Greffier, lors des débats : Mme K L
ARRET :
— CONTRADICTOIRE
— prononcé publiquement par mise à disposition de l’arrêt au greffe de la cour, les parties en ayant été préalablement avisées dans les conditions prévues au deuxième alinéa de l’article 450 du Code de procédure civile ;
— signé par Madame Anne BESSON, Président de Chambre, et par Mme K L, greffier, auquel la minute de la décision a été remise par le magistrat signataire.
EXPOSE DU LITIGE
Les consorts X sont propriétaires, en vertu d’une donation partage du 11 janvier 1980 reçue par Maître de Nuce de Lamothe notaire, de deux maisons d’habitation mitoyennes sises Lieu-dit La Baraque, XXX à Fabrègues et cadastrées section XXX, 82 et 83.
Ces parcelles sont issues de la division d’une parcelle anciennement cadastrée section XXX.
O Z est propriétaire, en vertu d’un acte notarié du 28 décembre 1992, d’une maison d’habitation jouxtant la propriété précédente cadastrée section XXX anciennement cadastrée section XXX.
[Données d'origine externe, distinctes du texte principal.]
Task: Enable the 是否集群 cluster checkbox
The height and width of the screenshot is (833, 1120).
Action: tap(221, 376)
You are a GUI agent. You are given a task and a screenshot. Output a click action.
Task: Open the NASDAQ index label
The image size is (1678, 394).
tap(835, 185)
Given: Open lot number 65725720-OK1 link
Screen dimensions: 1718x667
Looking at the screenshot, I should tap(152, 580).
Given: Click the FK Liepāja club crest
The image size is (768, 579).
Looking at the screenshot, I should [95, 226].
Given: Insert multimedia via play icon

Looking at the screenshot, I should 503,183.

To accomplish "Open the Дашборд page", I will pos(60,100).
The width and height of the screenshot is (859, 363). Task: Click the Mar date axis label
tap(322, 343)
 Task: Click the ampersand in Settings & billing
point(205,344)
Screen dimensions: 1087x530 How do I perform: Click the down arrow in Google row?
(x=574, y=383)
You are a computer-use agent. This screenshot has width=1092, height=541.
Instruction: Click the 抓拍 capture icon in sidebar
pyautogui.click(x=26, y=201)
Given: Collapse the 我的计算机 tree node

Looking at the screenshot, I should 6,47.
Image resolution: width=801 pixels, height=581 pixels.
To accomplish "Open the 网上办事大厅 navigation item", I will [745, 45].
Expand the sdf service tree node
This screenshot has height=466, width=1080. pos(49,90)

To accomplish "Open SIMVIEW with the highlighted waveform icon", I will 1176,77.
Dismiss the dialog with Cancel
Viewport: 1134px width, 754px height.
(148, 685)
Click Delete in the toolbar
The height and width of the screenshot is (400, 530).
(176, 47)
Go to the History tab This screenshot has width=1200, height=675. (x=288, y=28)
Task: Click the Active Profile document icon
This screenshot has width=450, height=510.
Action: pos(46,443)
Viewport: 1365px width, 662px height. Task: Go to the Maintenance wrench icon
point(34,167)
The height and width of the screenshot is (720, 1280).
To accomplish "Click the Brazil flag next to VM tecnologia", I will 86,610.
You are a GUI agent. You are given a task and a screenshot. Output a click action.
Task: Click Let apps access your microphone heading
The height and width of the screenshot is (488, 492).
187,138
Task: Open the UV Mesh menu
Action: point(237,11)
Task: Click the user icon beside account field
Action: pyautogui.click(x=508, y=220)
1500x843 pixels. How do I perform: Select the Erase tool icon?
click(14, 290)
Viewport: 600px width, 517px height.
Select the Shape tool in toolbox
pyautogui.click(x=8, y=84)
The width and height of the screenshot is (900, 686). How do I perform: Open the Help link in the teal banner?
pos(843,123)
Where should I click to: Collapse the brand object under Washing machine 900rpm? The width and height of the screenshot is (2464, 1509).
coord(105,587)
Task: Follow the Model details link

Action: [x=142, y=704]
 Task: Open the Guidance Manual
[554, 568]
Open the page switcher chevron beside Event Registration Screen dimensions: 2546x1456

Le 30 août 1999 par courrier recommandé, O Z revendiquait auprès des consorts X la propriété d’une parcelle d’environ 50 m2, située entre leurs fonds respectifs, et sur laquelle elle leur reprochait d’empiéter.
N’ayant pas obtenu de réponse favorable des consorts X, O Z saisissait le juge des référés d’une demande d’expertise.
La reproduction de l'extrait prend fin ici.